Top of Source records
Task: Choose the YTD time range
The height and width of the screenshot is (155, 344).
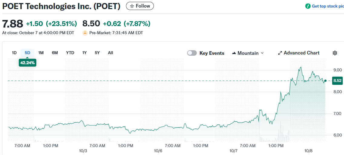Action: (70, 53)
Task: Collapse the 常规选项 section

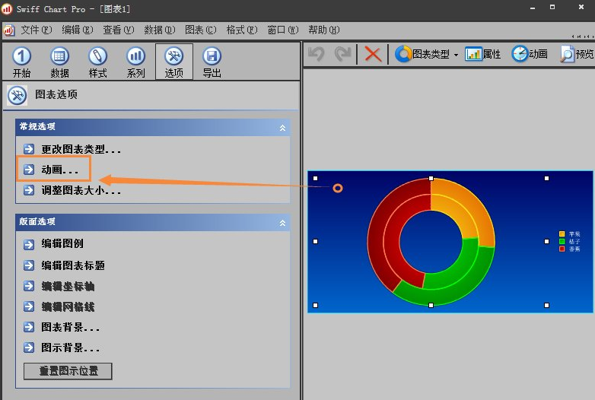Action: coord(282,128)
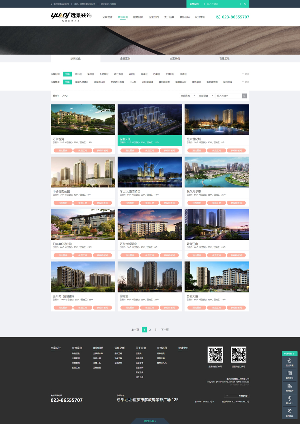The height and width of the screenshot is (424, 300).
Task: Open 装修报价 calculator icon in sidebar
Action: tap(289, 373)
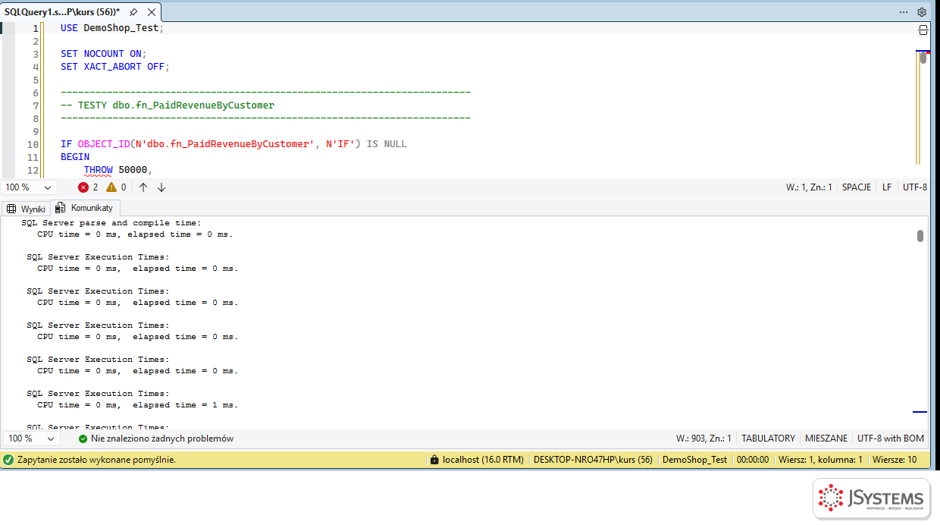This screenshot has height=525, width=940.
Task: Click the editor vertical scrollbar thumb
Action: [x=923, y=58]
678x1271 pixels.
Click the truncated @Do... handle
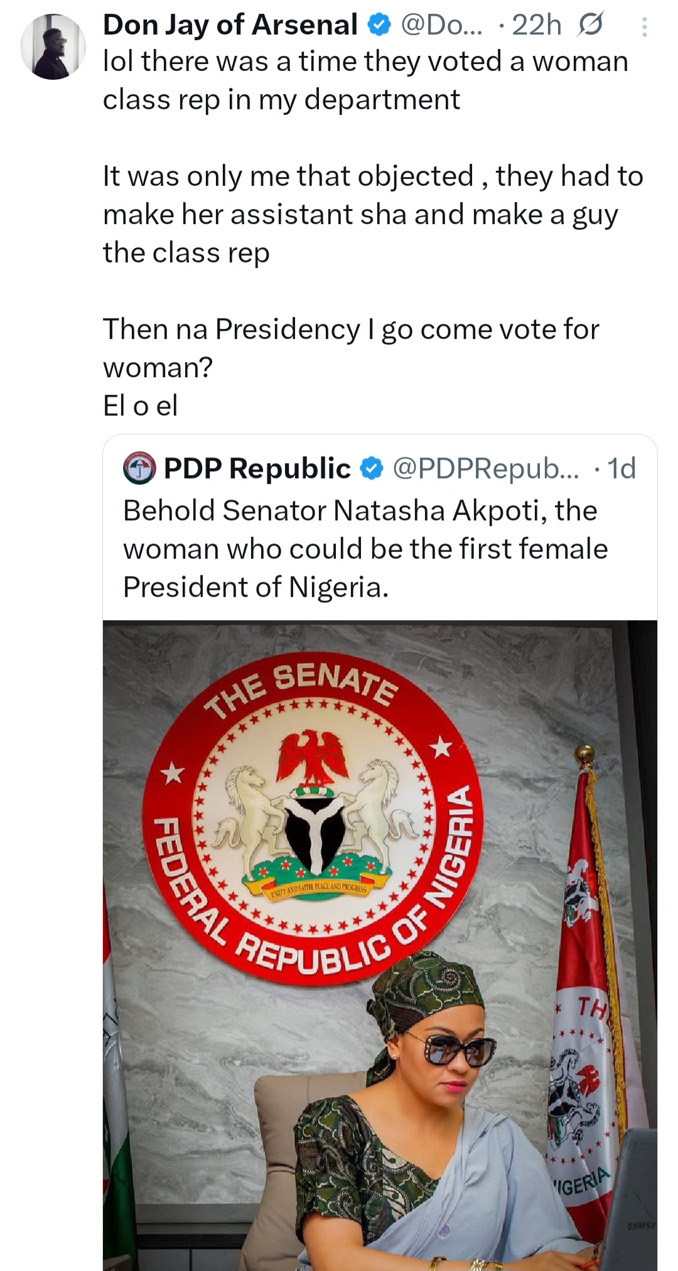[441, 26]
Bottom of Source records
Top of Source records
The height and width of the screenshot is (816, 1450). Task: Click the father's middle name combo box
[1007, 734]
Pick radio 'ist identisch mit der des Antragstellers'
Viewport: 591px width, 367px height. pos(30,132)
Bottom of Source records
Top of Source records
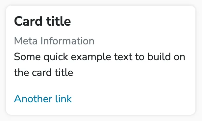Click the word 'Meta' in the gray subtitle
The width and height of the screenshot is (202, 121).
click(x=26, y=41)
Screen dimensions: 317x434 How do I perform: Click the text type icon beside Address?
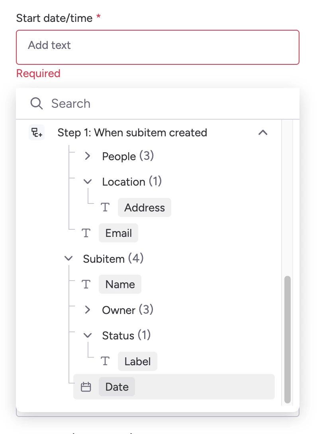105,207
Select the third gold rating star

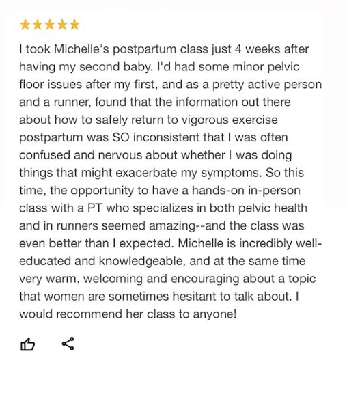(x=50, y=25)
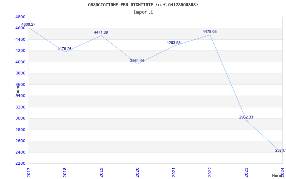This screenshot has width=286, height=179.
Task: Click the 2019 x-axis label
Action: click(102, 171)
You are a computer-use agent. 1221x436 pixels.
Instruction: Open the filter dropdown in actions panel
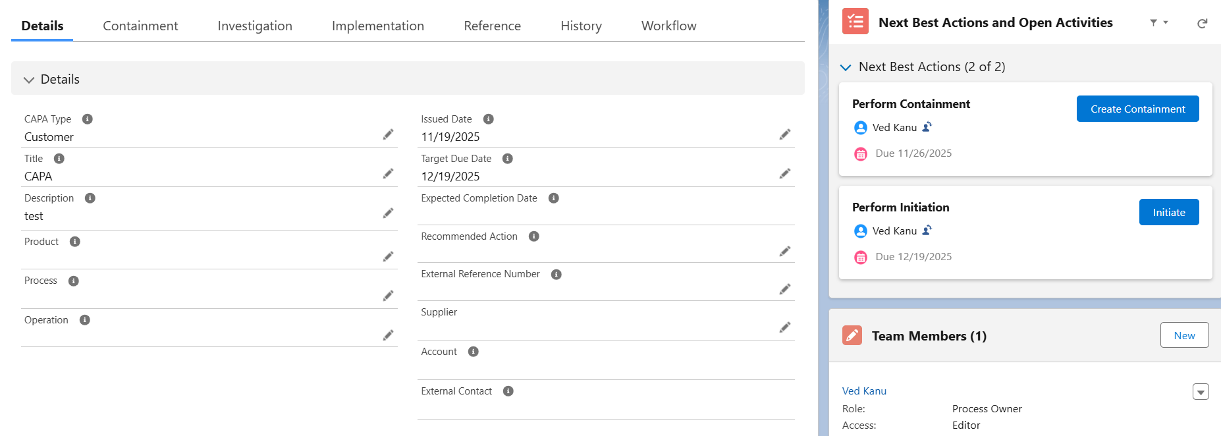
Bottom of Source records
• _What the task asks_: In the listing above, how many lines hold the word "pixels"? Give the number and nothing more.

• _Reply_: 2